**REQUIRED WORK**
Copy every line of the material below word for word, leaving out the pictures.

[Start of MATERIAL PROVIDED]

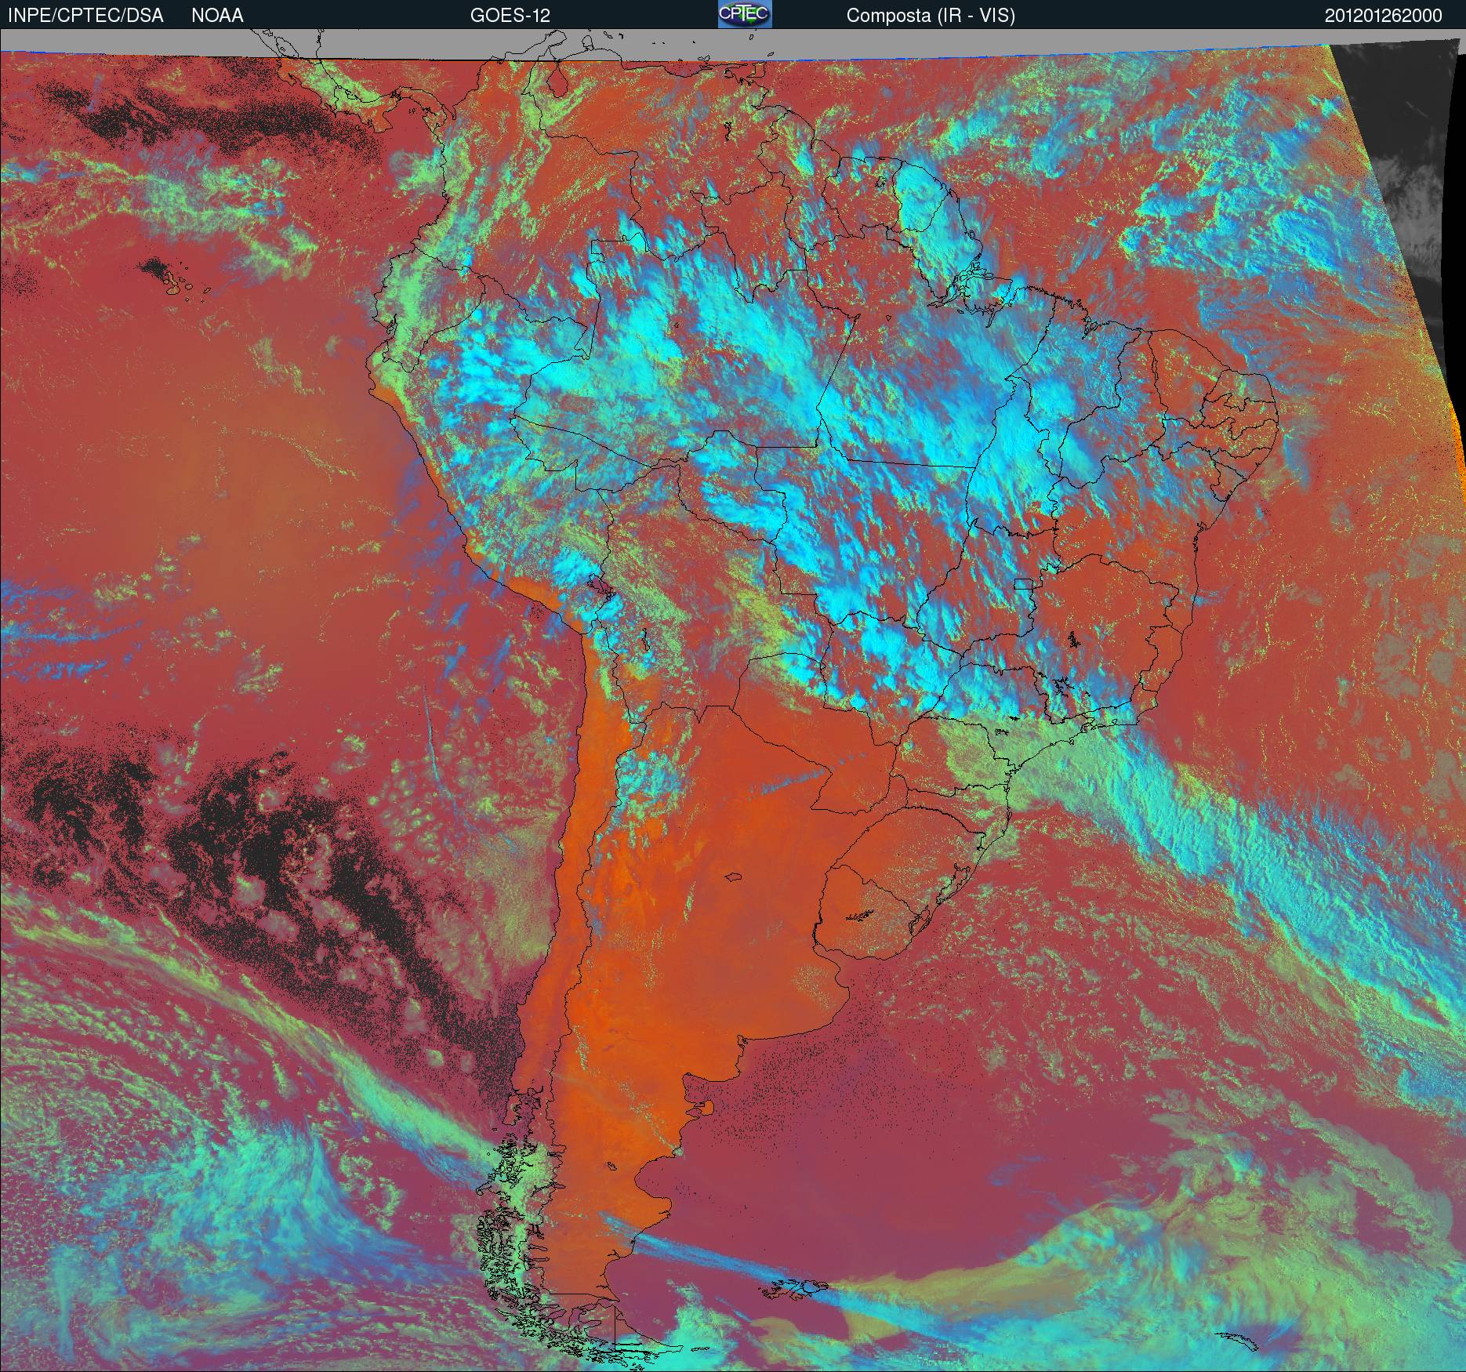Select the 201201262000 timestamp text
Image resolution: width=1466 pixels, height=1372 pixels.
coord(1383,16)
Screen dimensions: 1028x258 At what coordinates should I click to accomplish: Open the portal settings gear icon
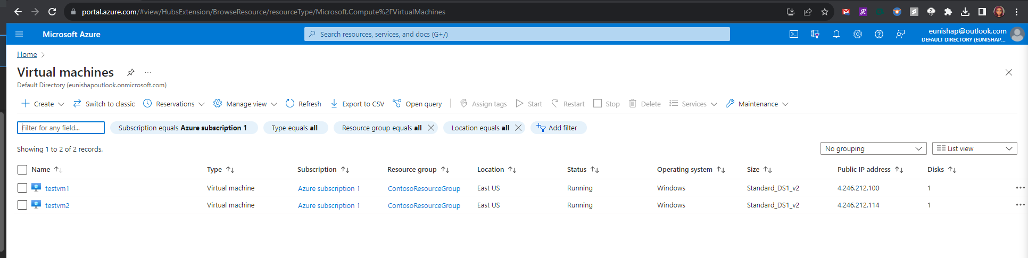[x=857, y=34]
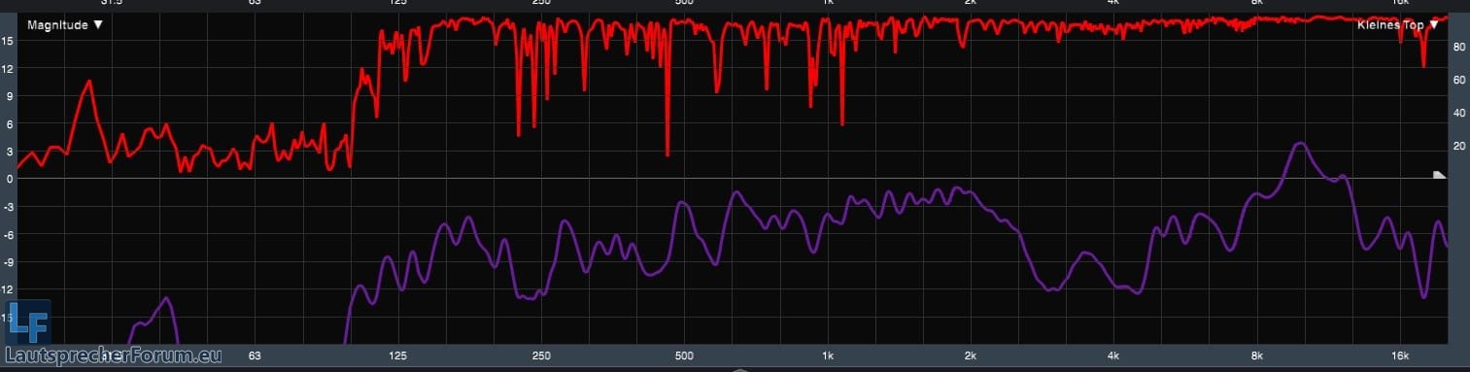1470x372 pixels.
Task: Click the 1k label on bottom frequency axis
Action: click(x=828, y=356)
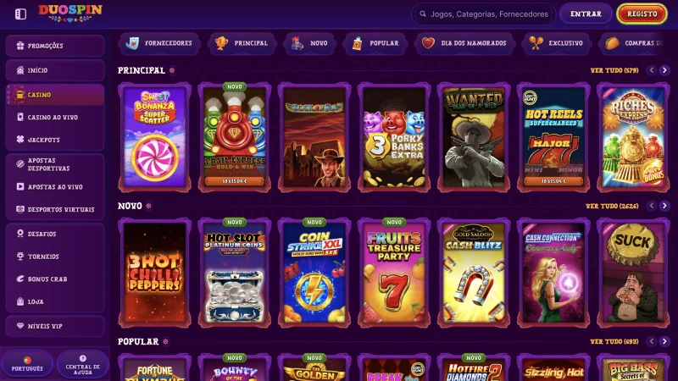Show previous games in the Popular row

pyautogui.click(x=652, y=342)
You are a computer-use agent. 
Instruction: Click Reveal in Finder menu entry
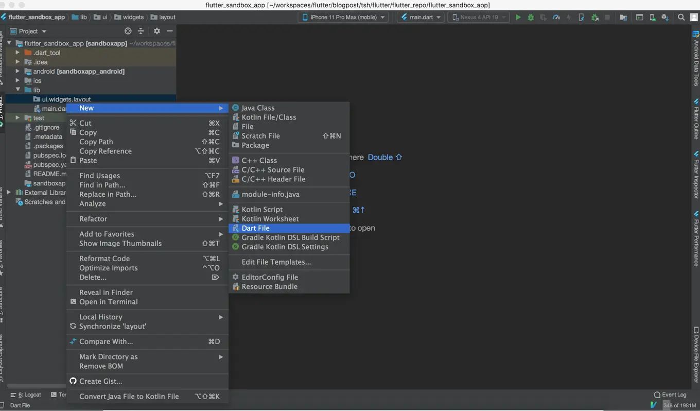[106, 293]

[End of MATERIAL PROVIDED]

**SOLUTION TO THIS TASK**
Select the 201201262000 timestamp text
Image resolution: width=1466 pixels, height=1372 pixels.
coord(1383,16)
Screen dimensions: 1028x258 At what coordinates should I click to accomplish: Open the portal settings gear icon
[x=857, y=34]
1470x372 pixels.
Task: Click the 1k label on bottom frequency axis
Action: click(x=828, y=356)
Show previous games in the Popular row

pyautogui.click(x=652, y=342)
You are a computer-use agent. 
Instruction: Click Reveal in Finder menu entry
[106, 293]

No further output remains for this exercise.